Conosco Martina Rota tramite il suo corpo. Il suo movimento, spesso lento, attento, sia nelle performance che nelle prove, è magnetico come può esserlo quello di un pendolo, protratto e regolare. Ci si trova a osservarlo e a capire cosa di esso affascina. Quasi mi stupisco quando incontro un altro medium, come Sinceramente (2020), stampa su vetro, nel suo studio. Ma è ancora corpo, il dettaglio di un piede e infatti l’uso delle immagini, così come quello della scultura o pittura, segue per Martina lo stesso principio delle performance: risponde a un’esigenza, una necessità immanente poi resa visibile senza mediazione. Questa esigenza di cui parla, quando racconta la sua ricerca, è in parte ciò che si può definire inspirazione, unita alla necessità per l’artista di tradurla attraverso i suoi strumenti. Si tratta però più, nel suo caso, «di rimanere ricettivi per cogliere epifanie, così come si presentano nella mente, e restituirle il più fedelmente possibile». La ricerca di Martina Rota spazia dalla visualizzazione in immagini alla danza performativa, fino alla coreografia. La sua pratica combina i mezzi espressivi senza alcuna gerarchia, un’ibridazione che si estende alla poesia e allo studio dei movimenti sportivi. La coreografia, d’altronde, è l’incontro tra l’immagine e il movimento. Ma questa percepita esigenza è forse altro ancora. Il movimento asseconda il suo desiderio, l’istinto di strusciare, cantare e toccare, con un’immediatezza che lo rende semplice e naturale. È una sessualità non pornografica quella che emerge, il bisogno di raccontare attraverso il movimento il fatto di esistere e desiderare perché corpo. Quello che si trova, nella sua presenza performativa, è la consistenza dell’immediatezza, la verità insita nella volontà di mediare il meno possibile istinto e reazione. L’espressione del movimento si manifesta spesso, inoltre, attraverso la relazione tra più persone, come in Don’t Fuck with My Hunger o in Sur la vie de l’eau, criez!
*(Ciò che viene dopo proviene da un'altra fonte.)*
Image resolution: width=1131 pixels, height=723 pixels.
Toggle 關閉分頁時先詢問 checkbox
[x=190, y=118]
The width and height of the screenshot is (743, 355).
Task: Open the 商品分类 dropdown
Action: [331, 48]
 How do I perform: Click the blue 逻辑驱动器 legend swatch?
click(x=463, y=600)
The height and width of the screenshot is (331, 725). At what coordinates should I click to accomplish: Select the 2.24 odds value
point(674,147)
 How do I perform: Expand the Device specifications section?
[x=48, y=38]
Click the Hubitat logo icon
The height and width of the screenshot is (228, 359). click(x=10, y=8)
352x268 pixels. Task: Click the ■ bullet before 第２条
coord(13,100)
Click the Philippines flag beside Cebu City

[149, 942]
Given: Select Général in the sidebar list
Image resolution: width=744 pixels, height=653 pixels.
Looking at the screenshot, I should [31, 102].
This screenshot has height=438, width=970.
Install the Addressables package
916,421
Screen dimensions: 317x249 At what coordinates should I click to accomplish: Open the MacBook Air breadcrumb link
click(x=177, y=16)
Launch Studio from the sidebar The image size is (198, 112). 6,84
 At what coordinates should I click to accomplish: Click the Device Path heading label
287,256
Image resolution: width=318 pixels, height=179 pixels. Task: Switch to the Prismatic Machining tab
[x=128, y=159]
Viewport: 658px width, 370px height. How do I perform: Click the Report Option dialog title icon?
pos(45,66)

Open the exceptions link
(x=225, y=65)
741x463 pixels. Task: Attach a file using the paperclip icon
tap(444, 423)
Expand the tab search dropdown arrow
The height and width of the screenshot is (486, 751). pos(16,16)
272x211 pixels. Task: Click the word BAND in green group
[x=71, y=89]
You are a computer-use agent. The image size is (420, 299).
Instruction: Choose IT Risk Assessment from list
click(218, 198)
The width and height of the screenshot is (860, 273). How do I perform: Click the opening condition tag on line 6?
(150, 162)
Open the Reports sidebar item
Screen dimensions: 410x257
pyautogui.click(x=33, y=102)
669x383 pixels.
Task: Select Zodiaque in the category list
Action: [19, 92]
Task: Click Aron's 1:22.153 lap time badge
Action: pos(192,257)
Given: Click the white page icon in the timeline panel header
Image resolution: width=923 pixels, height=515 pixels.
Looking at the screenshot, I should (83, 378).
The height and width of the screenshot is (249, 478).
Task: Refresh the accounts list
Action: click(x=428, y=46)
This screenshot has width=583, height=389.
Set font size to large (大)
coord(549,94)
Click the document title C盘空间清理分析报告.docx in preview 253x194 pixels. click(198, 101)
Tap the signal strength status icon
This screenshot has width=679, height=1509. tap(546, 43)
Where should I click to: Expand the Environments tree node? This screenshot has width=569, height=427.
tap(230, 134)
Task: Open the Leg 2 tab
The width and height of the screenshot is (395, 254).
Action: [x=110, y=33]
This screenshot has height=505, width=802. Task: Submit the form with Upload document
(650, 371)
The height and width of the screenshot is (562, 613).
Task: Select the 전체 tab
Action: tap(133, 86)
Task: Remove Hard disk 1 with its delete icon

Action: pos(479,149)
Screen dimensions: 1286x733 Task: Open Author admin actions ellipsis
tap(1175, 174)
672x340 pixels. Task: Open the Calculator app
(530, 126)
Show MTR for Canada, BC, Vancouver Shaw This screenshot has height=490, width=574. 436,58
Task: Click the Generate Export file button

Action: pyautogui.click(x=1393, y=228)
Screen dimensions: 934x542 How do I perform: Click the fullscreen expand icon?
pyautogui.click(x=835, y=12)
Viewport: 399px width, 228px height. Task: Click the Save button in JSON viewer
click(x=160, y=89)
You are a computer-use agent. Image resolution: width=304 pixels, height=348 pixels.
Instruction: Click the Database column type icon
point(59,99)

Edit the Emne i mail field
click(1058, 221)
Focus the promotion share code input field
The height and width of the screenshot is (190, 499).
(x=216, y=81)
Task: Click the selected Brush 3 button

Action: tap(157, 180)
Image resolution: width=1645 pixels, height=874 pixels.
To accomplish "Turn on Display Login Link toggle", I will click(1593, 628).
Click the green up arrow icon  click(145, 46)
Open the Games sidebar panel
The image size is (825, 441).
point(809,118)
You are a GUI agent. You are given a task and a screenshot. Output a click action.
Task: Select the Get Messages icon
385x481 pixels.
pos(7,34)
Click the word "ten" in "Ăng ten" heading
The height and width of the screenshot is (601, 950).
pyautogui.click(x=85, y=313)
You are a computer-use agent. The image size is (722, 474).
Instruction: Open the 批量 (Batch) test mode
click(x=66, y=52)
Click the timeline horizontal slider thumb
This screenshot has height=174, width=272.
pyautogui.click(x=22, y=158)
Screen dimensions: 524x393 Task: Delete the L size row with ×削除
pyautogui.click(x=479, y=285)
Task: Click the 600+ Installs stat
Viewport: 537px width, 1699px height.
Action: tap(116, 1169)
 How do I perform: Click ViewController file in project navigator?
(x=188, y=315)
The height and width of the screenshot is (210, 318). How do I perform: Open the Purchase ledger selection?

In questi casi Rota è coreografa e mette in scena rapporti possibili tra corpi, oltre che l’ascolto del proprio.

Un progetto che l’artista sta sviluppando in questo periodo, attraverso la pratica corporea, è orientato a indagare le varie modalità in cui si può raggiungere un orgasmo. È «una mappatura corporea, sulla pelle, ma anche uno strumento politico di rivendicazione personale e collettiva». A fianco, porta avanti una collezione di pensieri, nella forma della poesia e del diario, tra scritti e pizzini, riflessioni che troveranno spazio più avanti. Nonostante Milano sia stata una città propulsiva per Rota, che ha solo da poco concluso il suo percorso all’Accademia di Brera, lo sviluppo della sua ricerca deve proseguire non tanto attraverso una migliore conoscenza di sé stessa, processo che continuerà per tutta l’esistenza, quanto piuttosto attraverso il confronto con l’altro. Nuove persone e realtà, magari attraverso alcune residenze all’estero, sono probabilmente il necessario soggetto di dialogo di cui l’artista ha in questo momento bisogno. Un’artista, peraltro, consapevole di ciò che vuole dire e della maniera, già affrancata da limiti e condizionamenti, con cui esprimersi e che proprio per questo troverebbe in una diversa scena artistica e culturale il miglior terreno di crescita e di sperimentazione.